How Octagon helps you stay NIS2 compliant
Octagon Professionals International supports inbound employers with HR, payroll, and EOR services aligned to NIS2 expectations. Specifically, we maintain documented controls, GDPR-aligned data processing, and tested incident response procedures. Additionally, our 38+ years of experience and 20+ nationalities mean we understand cross-border duties for both Dutch and UK employers.
Octagon reduces three concrete risks: regulatory exposure under NIS2 regulations, contract delays from failed vendor checks, and reputational harm from supply chain incidents. Meanwhile, you keep full control over salary, benefits, and working arrangements. For tailored guidance on NIS2 requirements in your contracts, reach our team at info@octagon.nl.
Frequently asked questions
What is NIS2 in simple terms?
NIS2 is the EU’s updated cybersecurity directive, formally Directive (EU) 2022/2555. It expands earlier rules to more sectors and stricter duties. The directive obliges essential and important entities to manage cyber risk, train staff, and report incidents. Suppliers, including HR providers, feel its impact through client contracts.
Who needs NIS2 compliance?
NIS2 compliance applies to medium and large entities across 18 critical sectors in the EU. These include healthcare, banking, energy, transport, and digital services. HR and payroll vendors rarely qualify directly. However, they often inherit duties through vendor questionnaires from clients that fall in scope.

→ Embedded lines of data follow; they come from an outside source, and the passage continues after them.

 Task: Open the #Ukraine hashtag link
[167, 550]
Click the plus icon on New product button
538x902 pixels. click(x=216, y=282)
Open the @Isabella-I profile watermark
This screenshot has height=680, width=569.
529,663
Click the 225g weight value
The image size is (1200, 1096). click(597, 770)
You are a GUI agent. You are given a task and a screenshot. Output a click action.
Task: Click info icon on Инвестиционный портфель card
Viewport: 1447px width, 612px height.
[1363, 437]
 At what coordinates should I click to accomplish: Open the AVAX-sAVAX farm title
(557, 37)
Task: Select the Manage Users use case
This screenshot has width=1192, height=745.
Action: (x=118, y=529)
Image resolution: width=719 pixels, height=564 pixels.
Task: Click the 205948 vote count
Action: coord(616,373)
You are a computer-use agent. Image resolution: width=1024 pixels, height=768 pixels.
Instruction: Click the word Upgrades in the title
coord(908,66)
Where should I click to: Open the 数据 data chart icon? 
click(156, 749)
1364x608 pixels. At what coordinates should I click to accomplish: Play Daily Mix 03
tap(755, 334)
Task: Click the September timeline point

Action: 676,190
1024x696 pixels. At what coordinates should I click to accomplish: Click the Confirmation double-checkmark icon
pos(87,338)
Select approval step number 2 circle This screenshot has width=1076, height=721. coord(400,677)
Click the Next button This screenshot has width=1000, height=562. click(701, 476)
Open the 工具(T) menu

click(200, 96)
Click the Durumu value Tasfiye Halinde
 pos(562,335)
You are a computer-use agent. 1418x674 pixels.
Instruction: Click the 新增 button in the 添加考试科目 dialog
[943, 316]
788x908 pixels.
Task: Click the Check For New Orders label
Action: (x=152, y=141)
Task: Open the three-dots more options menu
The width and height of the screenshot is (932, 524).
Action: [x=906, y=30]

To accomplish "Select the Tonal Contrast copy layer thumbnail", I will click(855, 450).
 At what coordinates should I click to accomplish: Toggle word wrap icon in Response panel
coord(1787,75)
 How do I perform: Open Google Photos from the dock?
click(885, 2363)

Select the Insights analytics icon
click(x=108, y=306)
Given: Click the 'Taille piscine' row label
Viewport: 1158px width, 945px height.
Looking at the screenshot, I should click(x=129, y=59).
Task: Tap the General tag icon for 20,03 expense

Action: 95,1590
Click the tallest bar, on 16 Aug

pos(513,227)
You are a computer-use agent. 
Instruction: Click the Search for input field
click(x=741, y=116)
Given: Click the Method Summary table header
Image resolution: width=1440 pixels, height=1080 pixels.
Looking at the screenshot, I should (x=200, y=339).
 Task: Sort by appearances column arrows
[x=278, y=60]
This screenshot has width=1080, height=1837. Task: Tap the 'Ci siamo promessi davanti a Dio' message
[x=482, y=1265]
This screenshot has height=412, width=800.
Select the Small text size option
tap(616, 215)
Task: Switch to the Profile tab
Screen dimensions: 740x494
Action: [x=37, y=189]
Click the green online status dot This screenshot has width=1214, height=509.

What are the main NIS2 requirements?
NIS2 requirements cover ten measures: risk management, incident handling, continuity, supply chain security, system security, access control, cryptography, asset management, awareness training, and vulnerability disclosure. Therefore, HR vendors should document each control, test them yearly, and brief staff often.
Does NIS2 UK exist?
A direct NIS2 UK regime does not exist, because the United Kingdom is outside the EU. Still, the UK NIS regulations remain in force, and the Cyber Security and Resilience Bill aims to align with NIS2 themes. UK HR providers serving EU clients should prepare for both regimes.
When did the NIS2 regulation enter force?
The NIS2 regulation entered force across the EU on 16 January 2023. Member States had until 17 October 2024 to transpose it. The Netherlands chose the Cyberbeveiligingswet route, expected to take legal effect during 2025-2026 once parliamentary processing completes.